The result of these networks is usually a list of `ObjectDetectionResult`.

```java
ObjectDetectionNetwork net = vision.createYOLOv3();
net.setup();

// detect new objects
ResultList detections = net.run(image);

for (ObjectDetectionResult detection : detections) {
println(detection.getClassName() + "\t[" + detection.getConfidence() + "]");
}
```

Every object detection result contains the following fields:

* `getClassId()` - id of the class the object belongs to
* `getClassName()` - name of the class the object belongs to
* `getConfidence()` - how confident the network is on this detection
* `getX()` - x position of the bounding box
* `getY()` - y position of the bounding box
* `getWidth()` - width of the bounding box
* `getHeight()` - height of the bounding box

#### YOLO [[Paper](https://pjreddie.com/darknet/yolo/)]
YOLO a very fast and accurate single shot network. The pre-trained model is trained on the 80 classes COCO dataset. There are three different weights & models available in the repository:

- YOLOv3-tiny (very fast, but trading performance for accuracy)
- YOLOv3-spp (original model using [spatial pyramid pooling](https://stackoverflow.com/a/55014630/1138326))
- YOLOv3 (608)
- YOLOv4 (608)
- YOLOv4-tiny (416)
- YOLOv5n (640)
- YOLOv5s (640)
- YOLOv5m (640)
- YOLOv5l (640)
- YOLOv5x (640)

```java
// setup the network
YOLONetwork net = vision.createYOLOv4();
YOLONetwork net = vision.createYOLOv4Tiny();
YOLONetwork net = vision.createYOLOv3();
YOLONetwork net = vision.createYOLOv3SPP();
YOLONetwork net = vision.createYOLOv3Tiny();
YOLONetwork net = vision.createYOLOv5n();
YOLONetwork net = vision.createYOLOv5s();
YOLONetwork net = vision.createYOLOv5m();
YOLONetwork net = vision.createYOLOv5l();
YOLONetwork net = vision.createYOLOv5x();

// set confidence threshold
net.setConfidenceThreshold(0.2f);
```

* [Basic Example YOLO](examples/YOLODetectObjects)
* [WebCam Example YOLO](examples/YOLOWebcamExample)
* [RealSense Example YOLO](examples/RealSenseYoloDetector)

#### YOLOv5
Since version `0.9.0` YOLOv5 is implemented as well. It uses the pre-trained models converted into the ONNX format. At the moment YOLOv5 does not work well with the implemented NMS. To adjust the settings of the NMS use the following functions.

```
// set confidence threshold
net.setConfidenceThreshold(0.2f);

// set confidence threshold
net.set(0.2f);

// set the IoU threshold (overlapping of the bounding boxes)
net.setNmsThreshold(0.4f);

// set how many objects should be taken into account for nms
// 0 means all objects
net.setTopK(100);
```

#### SSDMobileNetV2 [[Paper](https://arxiv.org/abs/1512.02325)]
This network is a single shot detector based on the mobilenetv2 architecture. It is pre-trained on the 90 classes COCO dataset and is really fast.

```java
SSDMobileNetwork net = vision.createMobileNetV2();
```

* [WebCam Example MobileNet](examples/MobileNetObjectDetectorWebcam)
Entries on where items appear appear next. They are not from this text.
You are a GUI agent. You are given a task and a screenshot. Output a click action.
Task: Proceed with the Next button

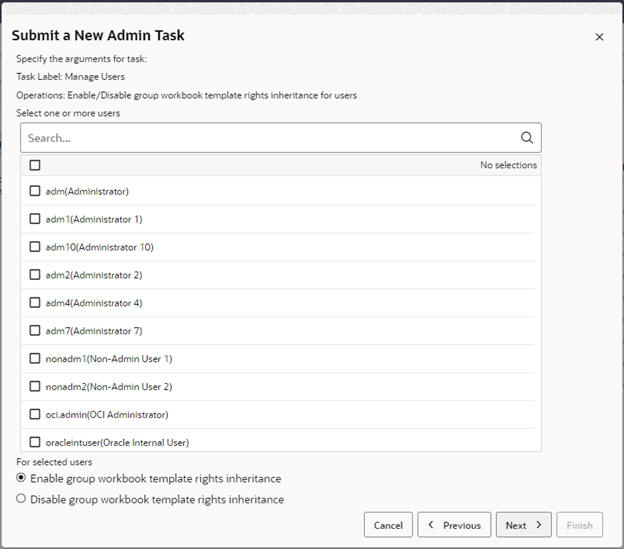(523, 525)
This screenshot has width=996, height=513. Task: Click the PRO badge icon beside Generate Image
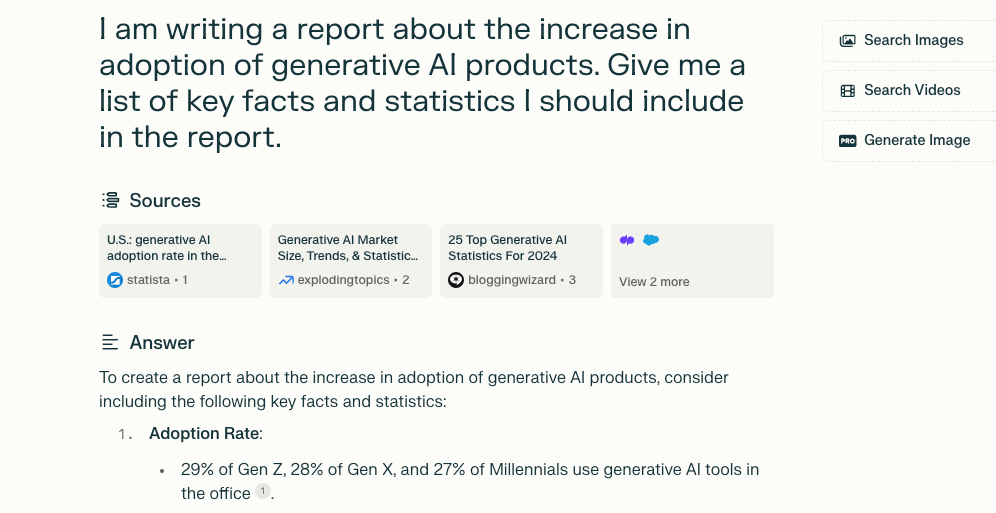[x=848, y=141]
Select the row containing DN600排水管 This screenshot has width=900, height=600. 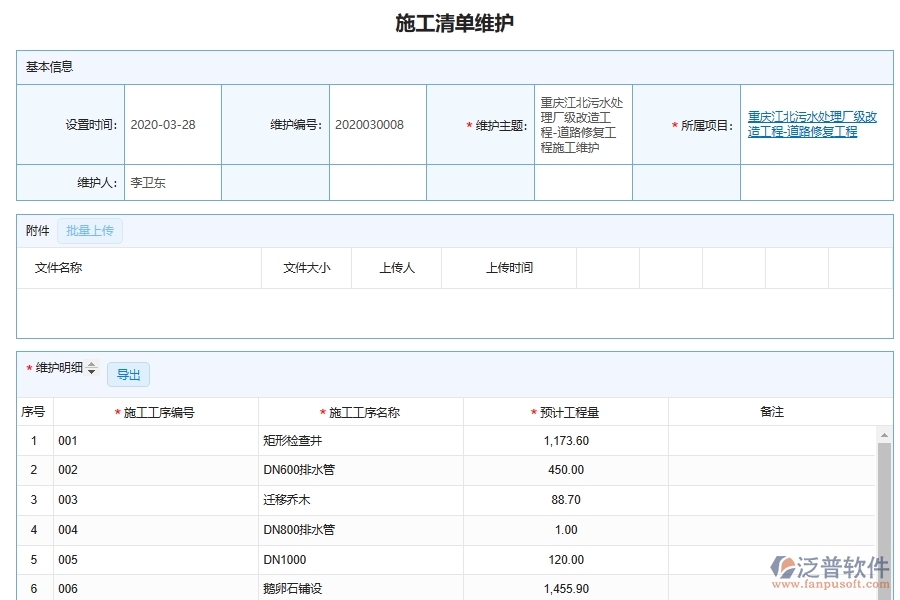[x=300, y=470]
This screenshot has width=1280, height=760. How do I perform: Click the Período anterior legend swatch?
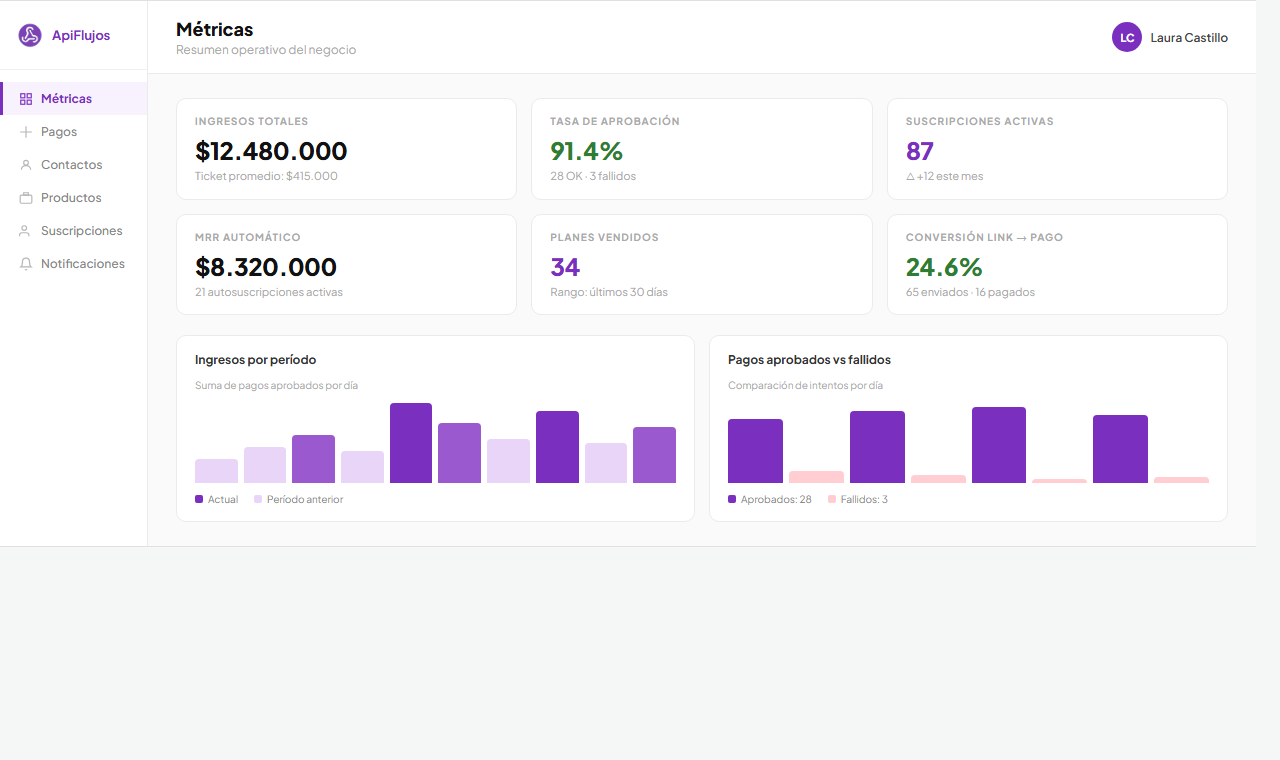click(x=258, y=499)
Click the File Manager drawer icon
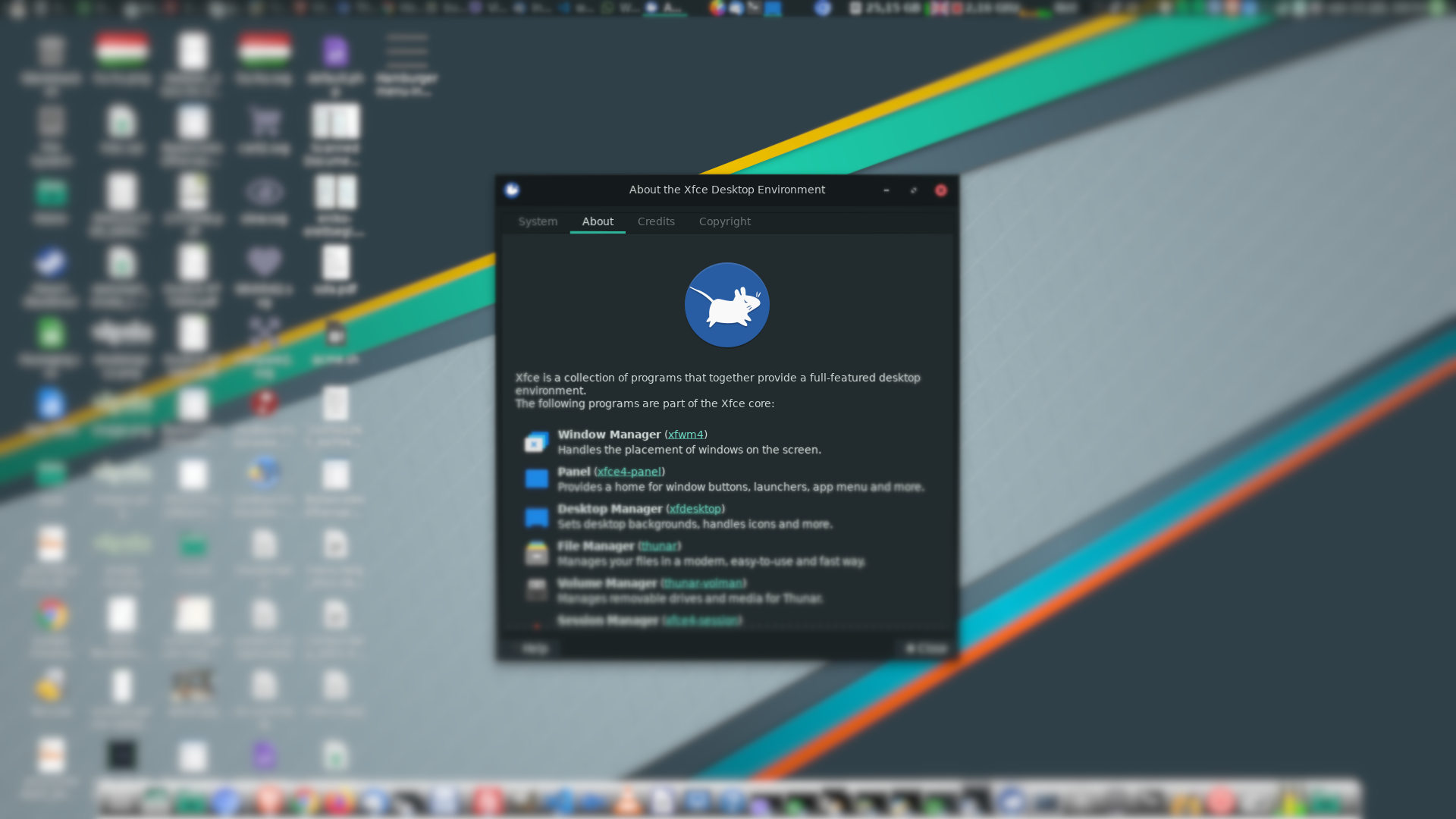1456x819 pixels. pyautogui.click(x=536, y=553)
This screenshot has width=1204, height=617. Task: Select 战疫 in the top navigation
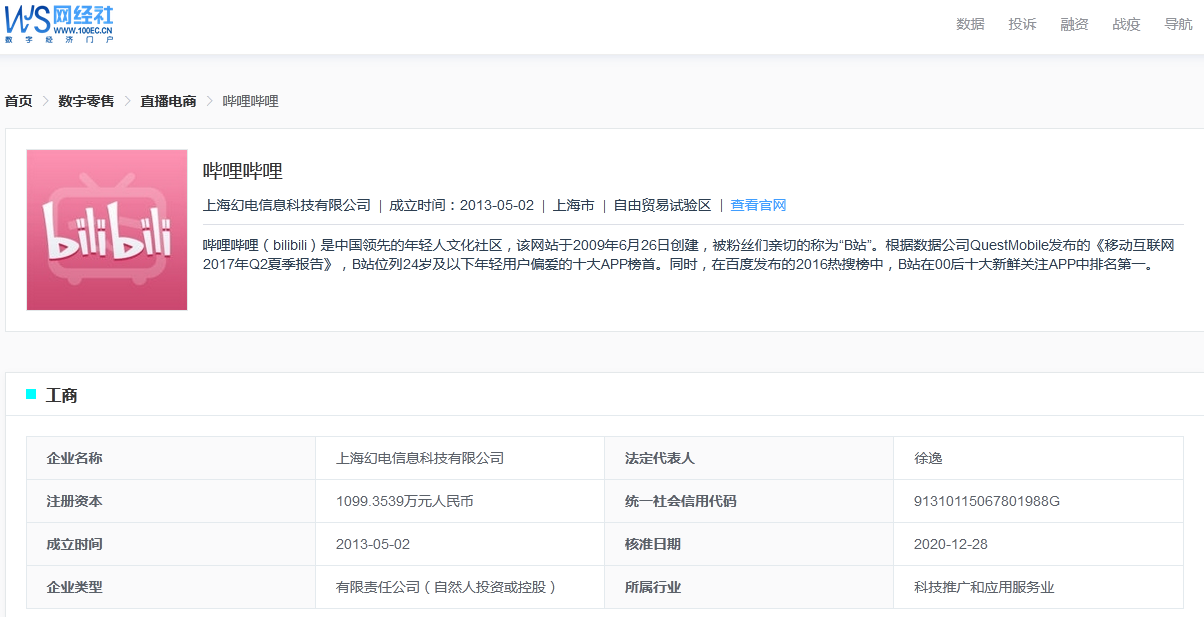[x=1126, y=25]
#### Handtracking [[Project](https://github.com/victordibia/handtracking)]
This is a pre-trained SSD MobilenetV2 network to detect hands.

```java
SSDMobileNetwork net = vision.createHandDetector();
```

* [Hand Detector WebCam Example](examples/HandDetectorWebcam)

#### TextBoxes [[Paper](https://arxiv.org/abs/1611.06779)]
TextBoxes is a scene text detector in the wild based on SSD MobileNet. It is able to detect text in a scene and return its location.

```java
TextBoxesNetwork net = vision.createTextBoxesDetector();
```

#### Ultra-Light-Fast-Generic-Face-Detector [[Project](https://github.com/Linzaer/Ultra-Light-Fast-Generic-Face-Detector-1MB)]
ULFG Face Detector is a very fast CNN based face detector which reaches up to 40 FPS on a MacBook Pro. The face detector comes with four different pre-trained weights:

* RFB640 & RFB320 - More accurate but slower detector
* Slim640 & Slim320 - Less accurate but faster detector

```java
ULFGFaceDetectionNetwork net = vision.createULFGFaceDetectorRFB640();
ULFGFaceDetectionNetwork net = vision.createULFGFaceDetectorRFB320();
ULFGFaceDetectionNetwork net = vision.createULFGFaceDetectorSlim640();
ULFGFaceDetectionNetwork net = vision.createULFGFaceDetectorSlim320();
```

The detector detects only the frontal face part and not the complete head. Most algorithms that run on results of face detections need a rectangular detection shape.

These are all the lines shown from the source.